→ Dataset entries
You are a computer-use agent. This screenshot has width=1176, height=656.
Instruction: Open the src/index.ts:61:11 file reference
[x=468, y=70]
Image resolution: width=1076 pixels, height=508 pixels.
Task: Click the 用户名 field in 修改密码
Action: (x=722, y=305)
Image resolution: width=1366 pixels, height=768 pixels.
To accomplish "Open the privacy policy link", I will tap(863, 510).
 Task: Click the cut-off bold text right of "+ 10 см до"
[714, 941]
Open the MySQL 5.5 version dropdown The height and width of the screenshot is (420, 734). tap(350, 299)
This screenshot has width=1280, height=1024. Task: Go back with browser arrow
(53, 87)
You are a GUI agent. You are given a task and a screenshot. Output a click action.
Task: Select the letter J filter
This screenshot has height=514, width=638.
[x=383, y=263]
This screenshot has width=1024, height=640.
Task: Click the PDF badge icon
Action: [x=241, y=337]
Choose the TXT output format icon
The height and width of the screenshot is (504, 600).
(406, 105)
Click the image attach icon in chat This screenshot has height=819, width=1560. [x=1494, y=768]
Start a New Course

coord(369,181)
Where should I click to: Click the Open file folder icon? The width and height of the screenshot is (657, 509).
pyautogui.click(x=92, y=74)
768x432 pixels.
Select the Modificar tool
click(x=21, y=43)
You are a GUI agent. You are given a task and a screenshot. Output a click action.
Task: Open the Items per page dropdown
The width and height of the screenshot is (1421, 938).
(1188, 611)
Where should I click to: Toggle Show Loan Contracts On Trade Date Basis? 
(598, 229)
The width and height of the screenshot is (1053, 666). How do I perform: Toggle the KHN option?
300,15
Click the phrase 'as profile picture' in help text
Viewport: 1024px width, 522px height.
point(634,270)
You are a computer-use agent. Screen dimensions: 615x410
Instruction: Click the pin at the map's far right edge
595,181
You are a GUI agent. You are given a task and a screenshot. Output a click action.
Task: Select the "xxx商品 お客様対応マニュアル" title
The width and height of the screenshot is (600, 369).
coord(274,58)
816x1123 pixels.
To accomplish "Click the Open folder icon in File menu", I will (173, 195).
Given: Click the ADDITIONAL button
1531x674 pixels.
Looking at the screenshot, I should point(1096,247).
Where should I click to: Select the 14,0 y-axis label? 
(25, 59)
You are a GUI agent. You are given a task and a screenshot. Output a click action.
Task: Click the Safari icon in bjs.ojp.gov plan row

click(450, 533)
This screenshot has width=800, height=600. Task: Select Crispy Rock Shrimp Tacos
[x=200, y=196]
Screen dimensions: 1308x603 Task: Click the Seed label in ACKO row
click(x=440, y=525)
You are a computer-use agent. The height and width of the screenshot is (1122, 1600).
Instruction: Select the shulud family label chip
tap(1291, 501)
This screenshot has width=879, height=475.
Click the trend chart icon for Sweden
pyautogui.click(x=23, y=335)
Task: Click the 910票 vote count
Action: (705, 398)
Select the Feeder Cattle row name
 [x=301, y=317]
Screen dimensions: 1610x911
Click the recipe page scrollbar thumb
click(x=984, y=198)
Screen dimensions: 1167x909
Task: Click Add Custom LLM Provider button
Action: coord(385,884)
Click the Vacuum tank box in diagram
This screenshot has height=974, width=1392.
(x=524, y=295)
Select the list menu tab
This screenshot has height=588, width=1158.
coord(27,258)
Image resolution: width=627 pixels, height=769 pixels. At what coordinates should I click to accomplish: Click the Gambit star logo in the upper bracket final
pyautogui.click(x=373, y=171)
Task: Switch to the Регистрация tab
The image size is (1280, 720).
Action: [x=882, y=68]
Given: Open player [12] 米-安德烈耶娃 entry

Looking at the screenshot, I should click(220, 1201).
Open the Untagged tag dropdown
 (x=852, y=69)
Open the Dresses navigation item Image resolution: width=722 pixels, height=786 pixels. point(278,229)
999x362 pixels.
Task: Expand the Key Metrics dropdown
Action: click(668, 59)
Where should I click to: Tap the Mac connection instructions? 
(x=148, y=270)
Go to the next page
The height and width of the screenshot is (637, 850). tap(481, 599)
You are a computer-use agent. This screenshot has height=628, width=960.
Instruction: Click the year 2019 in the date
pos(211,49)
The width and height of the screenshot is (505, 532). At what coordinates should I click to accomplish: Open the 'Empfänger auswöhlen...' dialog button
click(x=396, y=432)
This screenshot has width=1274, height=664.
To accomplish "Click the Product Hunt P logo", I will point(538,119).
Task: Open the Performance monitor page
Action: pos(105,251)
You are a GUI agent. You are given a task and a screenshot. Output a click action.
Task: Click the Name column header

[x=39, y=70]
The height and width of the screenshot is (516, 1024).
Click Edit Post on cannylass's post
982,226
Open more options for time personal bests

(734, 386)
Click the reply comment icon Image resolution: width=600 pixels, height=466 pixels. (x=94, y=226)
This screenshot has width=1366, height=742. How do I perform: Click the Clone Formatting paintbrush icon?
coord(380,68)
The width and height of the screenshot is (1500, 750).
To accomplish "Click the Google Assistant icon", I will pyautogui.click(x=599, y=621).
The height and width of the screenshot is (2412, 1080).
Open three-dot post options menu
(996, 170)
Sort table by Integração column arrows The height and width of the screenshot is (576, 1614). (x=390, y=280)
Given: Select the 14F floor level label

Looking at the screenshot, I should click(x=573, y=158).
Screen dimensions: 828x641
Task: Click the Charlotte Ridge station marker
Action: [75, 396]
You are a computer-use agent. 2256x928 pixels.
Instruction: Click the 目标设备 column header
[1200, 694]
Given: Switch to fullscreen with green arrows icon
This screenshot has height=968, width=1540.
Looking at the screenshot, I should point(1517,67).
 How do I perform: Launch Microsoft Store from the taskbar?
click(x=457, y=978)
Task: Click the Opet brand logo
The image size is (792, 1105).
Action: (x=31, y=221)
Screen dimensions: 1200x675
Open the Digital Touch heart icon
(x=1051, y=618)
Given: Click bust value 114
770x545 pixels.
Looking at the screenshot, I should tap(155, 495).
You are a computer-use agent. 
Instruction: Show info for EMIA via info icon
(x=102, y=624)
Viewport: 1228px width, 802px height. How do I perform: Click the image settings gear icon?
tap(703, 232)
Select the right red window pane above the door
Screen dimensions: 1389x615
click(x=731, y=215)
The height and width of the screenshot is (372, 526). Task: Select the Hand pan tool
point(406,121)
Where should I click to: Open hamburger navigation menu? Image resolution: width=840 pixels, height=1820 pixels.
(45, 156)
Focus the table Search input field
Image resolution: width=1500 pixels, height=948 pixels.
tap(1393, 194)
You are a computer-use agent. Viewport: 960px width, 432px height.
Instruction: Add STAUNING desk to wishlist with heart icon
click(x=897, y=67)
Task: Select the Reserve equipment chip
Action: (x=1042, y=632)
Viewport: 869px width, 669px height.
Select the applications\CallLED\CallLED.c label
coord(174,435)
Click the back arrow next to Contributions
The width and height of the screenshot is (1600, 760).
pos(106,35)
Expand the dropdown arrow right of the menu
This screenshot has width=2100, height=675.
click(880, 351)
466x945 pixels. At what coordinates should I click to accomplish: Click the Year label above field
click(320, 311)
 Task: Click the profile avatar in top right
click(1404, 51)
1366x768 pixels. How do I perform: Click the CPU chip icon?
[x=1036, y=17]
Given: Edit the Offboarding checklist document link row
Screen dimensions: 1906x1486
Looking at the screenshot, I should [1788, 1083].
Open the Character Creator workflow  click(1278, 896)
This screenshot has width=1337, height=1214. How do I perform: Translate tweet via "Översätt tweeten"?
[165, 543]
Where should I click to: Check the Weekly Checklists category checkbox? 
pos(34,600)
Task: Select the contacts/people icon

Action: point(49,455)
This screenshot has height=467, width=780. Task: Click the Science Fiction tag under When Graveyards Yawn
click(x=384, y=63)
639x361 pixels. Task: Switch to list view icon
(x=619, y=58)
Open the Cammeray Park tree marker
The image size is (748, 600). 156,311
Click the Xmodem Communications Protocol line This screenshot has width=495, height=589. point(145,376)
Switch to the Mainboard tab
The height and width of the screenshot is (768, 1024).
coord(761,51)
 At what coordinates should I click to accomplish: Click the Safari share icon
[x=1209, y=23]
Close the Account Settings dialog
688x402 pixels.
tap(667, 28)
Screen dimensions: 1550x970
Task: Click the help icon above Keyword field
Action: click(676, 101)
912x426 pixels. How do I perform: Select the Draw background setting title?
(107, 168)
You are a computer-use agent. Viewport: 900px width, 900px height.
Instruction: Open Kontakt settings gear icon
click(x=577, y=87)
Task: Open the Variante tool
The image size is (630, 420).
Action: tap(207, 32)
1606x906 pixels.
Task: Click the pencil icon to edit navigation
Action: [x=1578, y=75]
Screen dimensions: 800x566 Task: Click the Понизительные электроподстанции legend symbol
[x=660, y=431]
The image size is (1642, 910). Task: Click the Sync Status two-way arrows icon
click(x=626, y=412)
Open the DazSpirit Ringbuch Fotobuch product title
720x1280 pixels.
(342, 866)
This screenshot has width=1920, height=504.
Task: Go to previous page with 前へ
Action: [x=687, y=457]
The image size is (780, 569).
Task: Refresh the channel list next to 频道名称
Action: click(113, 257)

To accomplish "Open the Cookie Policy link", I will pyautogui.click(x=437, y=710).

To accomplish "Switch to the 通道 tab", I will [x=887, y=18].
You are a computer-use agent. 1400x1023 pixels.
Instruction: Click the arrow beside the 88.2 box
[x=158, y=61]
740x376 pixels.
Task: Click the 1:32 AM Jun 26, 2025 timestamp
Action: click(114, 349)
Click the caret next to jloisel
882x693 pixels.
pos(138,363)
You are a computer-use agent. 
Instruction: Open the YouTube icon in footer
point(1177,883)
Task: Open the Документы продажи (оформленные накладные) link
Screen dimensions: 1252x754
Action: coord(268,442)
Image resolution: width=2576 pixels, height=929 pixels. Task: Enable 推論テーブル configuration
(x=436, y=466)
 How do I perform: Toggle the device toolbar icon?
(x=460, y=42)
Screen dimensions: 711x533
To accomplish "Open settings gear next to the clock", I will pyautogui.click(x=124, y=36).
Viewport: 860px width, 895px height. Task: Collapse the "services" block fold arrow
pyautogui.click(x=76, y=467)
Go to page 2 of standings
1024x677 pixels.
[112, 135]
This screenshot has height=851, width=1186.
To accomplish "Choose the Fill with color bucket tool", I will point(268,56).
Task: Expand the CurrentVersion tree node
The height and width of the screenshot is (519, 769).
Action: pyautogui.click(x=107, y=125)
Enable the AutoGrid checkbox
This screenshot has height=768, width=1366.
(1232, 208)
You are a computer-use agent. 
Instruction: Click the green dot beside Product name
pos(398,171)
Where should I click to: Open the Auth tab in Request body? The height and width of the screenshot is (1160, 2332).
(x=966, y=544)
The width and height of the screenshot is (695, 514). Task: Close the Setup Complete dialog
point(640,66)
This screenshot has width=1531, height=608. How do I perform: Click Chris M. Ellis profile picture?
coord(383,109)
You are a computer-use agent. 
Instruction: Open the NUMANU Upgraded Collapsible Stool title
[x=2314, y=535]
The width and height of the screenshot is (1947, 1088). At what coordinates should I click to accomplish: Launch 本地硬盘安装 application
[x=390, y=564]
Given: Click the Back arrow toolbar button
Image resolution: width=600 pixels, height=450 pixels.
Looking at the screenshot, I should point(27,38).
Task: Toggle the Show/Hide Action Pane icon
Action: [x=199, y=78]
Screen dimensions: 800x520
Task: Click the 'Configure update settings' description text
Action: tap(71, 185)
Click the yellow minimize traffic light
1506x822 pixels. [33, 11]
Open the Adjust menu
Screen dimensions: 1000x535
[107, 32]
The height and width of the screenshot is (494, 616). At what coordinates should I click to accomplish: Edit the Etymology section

→ Assignment
Which lines of the data include the string "link"? Find them and copy each one.

→ Exercise answer
To accomplish "Open the privacy policy link", I will tap(863, 510).
Given: Edit the Offboarding checklist document link row
To accomplish "Open the Cookie Policy link", I will pyautogui.click(x=437, y=710).
Task: Open the Документы продажи (оформленные накладные) link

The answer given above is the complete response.